(Data entries)
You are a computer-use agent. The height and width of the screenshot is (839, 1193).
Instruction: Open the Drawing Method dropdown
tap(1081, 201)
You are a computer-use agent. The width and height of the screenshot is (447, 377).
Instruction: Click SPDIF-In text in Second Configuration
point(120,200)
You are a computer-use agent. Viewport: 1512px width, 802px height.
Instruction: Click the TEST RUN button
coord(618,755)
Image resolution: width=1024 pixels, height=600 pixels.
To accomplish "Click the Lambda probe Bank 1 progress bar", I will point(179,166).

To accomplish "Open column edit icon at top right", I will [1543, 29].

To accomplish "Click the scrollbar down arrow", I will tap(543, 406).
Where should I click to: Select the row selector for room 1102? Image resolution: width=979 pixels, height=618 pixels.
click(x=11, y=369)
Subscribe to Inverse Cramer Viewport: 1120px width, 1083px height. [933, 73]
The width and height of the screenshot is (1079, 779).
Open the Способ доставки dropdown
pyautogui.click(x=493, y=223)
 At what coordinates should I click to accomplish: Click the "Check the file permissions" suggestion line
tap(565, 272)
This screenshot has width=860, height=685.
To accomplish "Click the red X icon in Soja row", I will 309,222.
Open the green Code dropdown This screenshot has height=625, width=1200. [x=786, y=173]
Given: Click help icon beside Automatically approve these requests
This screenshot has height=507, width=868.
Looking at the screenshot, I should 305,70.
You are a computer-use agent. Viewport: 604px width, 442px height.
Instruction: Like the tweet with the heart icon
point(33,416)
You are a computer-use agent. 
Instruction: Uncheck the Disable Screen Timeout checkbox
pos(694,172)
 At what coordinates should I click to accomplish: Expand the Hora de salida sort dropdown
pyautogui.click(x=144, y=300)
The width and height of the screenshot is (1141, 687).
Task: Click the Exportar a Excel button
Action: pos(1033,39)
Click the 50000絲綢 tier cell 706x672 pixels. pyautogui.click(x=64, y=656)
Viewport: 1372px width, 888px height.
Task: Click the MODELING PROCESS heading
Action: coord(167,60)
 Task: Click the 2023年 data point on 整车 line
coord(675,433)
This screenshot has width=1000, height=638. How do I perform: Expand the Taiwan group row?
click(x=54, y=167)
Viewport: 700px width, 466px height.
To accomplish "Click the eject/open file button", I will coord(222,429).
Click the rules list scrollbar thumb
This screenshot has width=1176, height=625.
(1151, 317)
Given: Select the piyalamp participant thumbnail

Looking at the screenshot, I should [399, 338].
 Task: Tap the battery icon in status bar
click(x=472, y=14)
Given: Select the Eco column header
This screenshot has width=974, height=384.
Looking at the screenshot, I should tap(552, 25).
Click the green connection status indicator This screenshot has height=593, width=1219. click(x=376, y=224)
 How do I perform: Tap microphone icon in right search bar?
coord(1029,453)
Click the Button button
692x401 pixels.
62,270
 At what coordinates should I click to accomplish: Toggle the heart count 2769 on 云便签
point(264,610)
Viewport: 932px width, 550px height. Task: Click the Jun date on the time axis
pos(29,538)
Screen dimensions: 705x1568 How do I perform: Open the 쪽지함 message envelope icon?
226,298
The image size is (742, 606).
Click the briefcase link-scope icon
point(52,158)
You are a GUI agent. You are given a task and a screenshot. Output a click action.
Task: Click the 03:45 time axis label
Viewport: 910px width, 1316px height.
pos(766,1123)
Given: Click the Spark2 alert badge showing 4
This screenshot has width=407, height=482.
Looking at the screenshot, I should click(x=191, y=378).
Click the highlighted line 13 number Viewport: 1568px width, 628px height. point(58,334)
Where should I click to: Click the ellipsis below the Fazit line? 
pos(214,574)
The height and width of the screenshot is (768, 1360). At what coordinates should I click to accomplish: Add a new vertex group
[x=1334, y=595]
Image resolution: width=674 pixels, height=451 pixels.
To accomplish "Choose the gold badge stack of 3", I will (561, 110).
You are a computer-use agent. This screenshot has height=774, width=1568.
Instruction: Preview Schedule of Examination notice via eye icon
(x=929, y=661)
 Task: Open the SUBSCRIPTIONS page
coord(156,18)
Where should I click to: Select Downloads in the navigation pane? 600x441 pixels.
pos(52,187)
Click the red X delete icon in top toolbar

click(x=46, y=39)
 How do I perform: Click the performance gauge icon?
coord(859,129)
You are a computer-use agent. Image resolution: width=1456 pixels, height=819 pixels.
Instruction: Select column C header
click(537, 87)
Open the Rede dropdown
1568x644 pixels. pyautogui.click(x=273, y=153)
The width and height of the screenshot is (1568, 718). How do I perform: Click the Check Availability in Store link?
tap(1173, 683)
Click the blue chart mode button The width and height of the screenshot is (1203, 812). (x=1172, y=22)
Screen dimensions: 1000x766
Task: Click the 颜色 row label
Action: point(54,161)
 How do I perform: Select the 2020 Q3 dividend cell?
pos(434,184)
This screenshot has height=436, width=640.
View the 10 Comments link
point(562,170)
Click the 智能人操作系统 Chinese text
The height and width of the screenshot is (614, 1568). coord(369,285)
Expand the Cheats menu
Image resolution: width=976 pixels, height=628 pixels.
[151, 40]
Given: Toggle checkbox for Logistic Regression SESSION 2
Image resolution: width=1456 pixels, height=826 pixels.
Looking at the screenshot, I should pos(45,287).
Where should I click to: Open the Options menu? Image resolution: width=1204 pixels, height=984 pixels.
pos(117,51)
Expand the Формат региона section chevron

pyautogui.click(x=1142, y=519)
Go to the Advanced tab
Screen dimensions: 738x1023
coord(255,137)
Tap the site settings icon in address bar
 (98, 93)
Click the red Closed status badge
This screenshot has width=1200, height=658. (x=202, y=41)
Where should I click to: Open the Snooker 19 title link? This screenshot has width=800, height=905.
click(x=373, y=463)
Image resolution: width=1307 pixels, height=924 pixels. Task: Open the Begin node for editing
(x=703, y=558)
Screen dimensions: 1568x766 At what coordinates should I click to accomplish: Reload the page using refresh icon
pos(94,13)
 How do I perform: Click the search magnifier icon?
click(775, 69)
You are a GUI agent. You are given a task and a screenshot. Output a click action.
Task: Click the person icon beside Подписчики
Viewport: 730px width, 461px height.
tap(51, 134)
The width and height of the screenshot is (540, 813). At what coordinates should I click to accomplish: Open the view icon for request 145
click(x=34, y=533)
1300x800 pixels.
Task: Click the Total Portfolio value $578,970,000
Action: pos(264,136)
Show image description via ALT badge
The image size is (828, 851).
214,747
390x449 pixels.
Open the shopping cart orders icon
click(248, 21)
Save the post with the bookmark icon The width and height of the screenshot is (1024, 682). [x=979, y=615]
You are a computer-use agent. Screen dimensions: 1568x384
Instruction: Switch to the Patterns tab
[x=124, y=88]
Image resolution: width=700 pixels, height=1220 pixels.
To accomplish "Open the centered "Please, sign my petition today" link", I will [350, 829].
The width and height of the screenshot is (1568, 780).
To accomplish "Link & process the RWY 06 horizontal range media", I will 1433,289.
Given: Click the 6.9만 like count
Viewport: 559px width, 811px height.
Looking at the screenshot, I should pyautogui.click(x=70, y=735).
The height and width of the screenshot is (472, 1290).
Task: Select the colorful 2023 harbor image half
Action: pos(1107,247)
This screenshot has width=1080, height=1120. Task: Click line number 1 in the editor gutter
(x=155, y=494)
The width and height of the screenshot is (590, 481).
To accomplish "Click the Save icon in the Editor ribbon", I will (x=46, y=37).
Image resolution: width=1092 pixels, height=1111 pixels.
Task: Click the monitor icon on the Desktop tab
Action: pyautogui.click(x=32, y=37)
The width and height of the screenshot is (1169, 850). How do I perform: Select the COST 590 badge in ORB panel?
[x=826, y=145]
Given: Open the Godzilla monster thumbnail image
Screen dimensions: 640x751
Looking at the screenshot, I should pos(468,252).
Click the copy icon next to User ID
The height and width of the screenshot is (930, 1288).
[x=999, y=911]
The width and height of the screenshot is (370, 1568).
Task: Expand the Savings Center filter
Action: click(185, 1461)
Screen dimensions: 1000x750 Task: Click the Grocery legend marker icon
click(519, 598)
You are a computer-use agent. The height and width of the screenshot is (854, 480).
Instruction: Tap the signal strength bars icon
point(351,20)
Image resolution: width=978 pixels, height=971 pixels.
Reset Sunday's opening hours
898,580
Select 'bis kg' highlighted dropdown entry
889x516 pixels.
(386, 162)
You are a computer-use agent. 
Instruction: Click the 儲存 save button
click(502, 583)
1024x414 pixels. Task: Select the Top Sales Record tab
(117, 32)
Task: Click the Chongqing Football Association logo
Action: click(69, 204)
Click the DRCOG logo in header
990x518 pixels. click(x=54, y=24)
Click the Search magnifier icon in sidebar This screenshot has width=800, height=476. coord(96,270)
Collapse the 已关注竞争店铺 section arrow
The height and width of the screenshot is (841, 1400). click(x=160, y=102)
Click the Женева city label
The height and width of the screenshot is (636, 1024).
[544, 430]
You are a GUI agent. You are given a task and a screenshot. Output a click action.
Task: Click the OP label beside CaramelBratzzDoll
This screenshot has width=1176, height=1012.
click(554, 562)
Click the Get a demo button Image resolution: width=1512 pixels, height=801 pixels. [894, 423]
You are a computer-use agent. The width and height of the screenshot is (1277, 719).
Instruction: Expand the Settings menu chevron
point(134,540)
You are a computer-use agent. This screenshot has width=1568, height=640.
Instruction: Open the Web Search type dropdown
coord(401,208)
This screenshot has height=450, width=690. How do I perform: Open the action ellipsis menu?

=== What this task involves ===
Look through the entries above and list every line containing "green".

=== Response area ===
Open the green Code dropdown This screenshot has height=625, width=1200. [x=786, y=173]
Click the green connection status indicator This screenshot has height=593, width=1219. click(x=376, y=224)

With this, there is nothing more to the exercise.